== Aufgabe 1 ==
Was genügt laut dem Textauszug zur DDR-Strafhaft nicht, um eine posttraumatische Belastungsstörung anzunehmen?
== Aufgabe 2 ==
Führe den Textauszug zur DDR-Strafhaft nach seinem letzten Satz weiter.

== Textauszug ==
__________

Entscheidungsstichwort (Thema)
Soziales Entschädigungsrecht: Feststellung von Schädigungsfolgen einer rechtsstaatswidrigen Strafhaft in der früheren DDR. Anforderungen an die Annahme einer posttraumatischen Belastungsstörung
Orientierungssatz
1. Eine mit deutlichem zeitlichen Abstand zu einer erlittenen Schädigung (hier: politisch motivierte Strafhaft in der früheren DDR) auftretende psychische Störung kann jedenfalls dann, wenn sich für die Zwischenzeit keine Brückensymptomatik nachweisen lässt, im Regelfall nicht mehr ursächlich dem schädigenden Ereignis zugeordnet werden.
2. Für die Annahme eines posttraumatischen Belastungsstörung reicht es nicht aus, dass der Betroffene einer belastenden Situation ausgesetzt war (hier: mehrwöchige Isolationshaft im Rahmen einer Strafhaft in der früheren DDR). Vielmehr ist von einem solchen posttraumatischen Belastungssyndrom nur dann auszugehen, wenn der Betroffene später auf die erfahrene Situation mit Angsterlebnissen etwa durch quälende Erinnerungen oder Träume bzw. das Erleben von dissoziativen Zuständen oder intensiver psychischer Belastung bei Konfrontationen mit ähnlichen Ereignissen reagiert.

__________

== Inhalt des Datensatzes ==
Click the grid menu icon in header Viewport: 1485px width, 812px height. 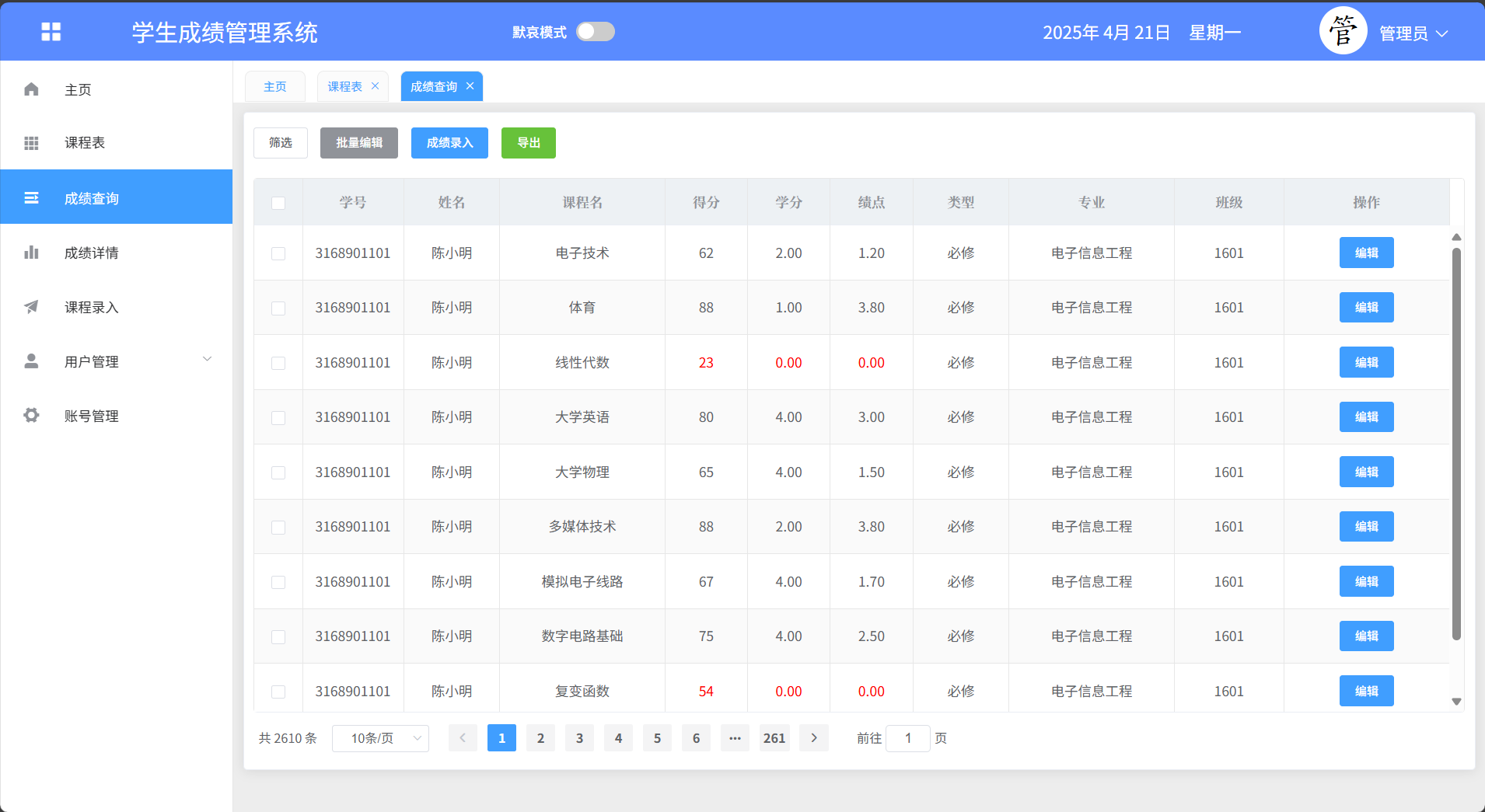tap(51, 32)
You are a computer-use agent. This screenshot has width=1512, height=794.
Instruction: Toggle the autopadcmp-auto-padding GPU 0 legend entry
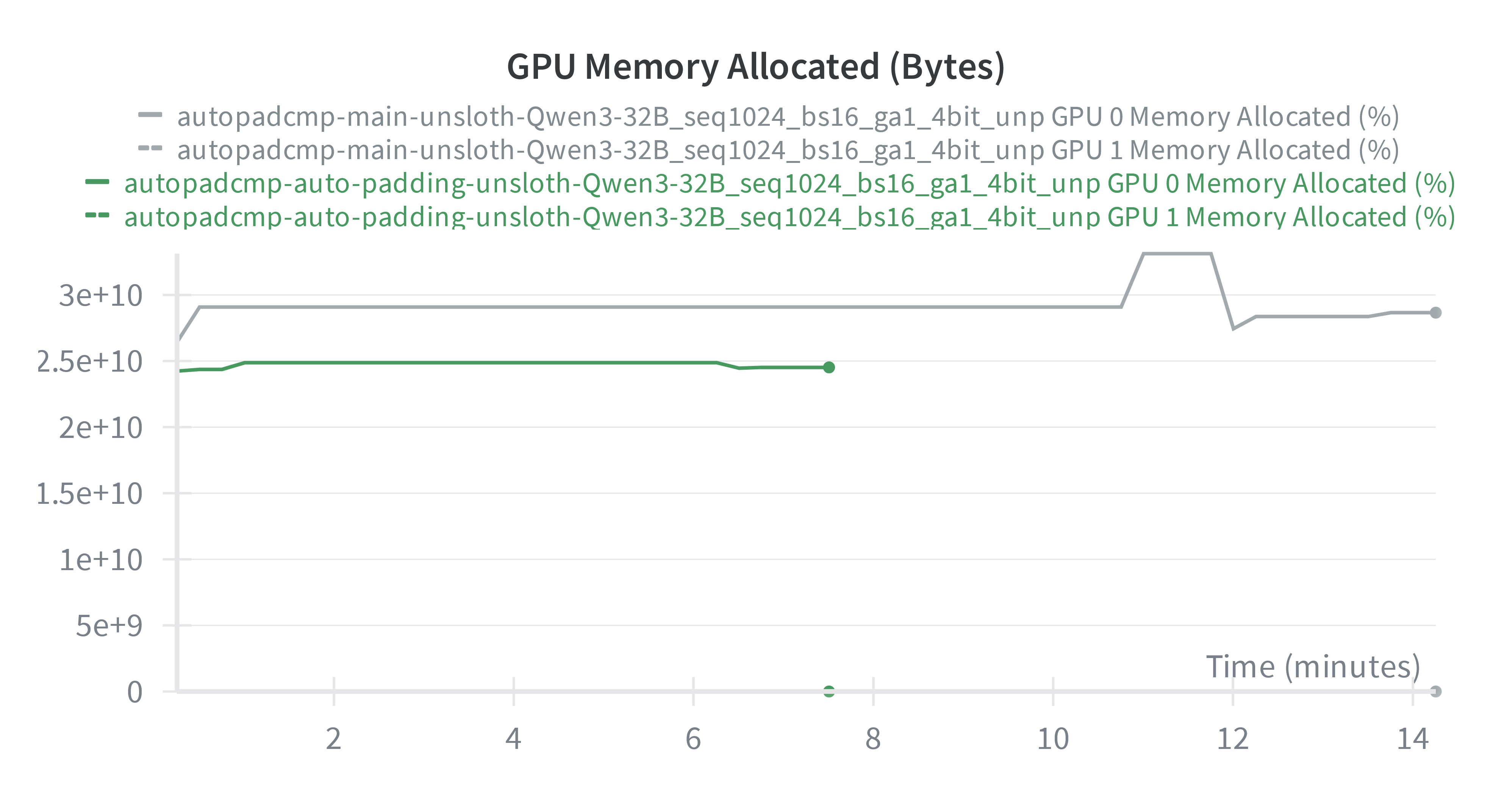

__________

== Lösung 1 ==
Es genügt nicht, dass der Betroffene einer belastenden Situation ausgesetzt war.

== Lösung 2 ==
3. Einzelfall zur Beurteilung des Vorliegens einer posttraumatischen Belastungsstörung nach Strafhaft in der früheren DDR (hier: abgelehnt).
Nachgehend
Tenor
Die Berufung des Klägers gegen das Urteil des Sozialgerichts Konstanz vom 18.12.2007 wird zurückgewiesen.
Außergerichtliche Kosten sind auch im Berufungsverfahren nicht zu erstatten.
Tatbestand
Der 1934 geborene Kläger begehrt im Rahmen eines Überprüfungsverfahrens die Feststellung weiterer Schädigungsfolgen und die Gewährung einer Beschädigtenrente nach dem Häftlingshilfegesetz (HHG) in Verbindung mit dem Bundesversorgungsgesetz (BVG) nach einer/m höheren Minderung der Erwerbsfähigkeit (MdE) beziehungsweise Grad der Schädigungsfolgen (GdS).
Der Kläger war vom 02.12.1958 bis zum 10.12.1964 in der D. in den Zuchthäusern W., T. und B. in politischem Gewahrsam. Nach der Haftentlassung beendete er im Jahr 1966 sein vor der Haft begonnenes Medizinstudium und flüchtete im November 1968 in die B.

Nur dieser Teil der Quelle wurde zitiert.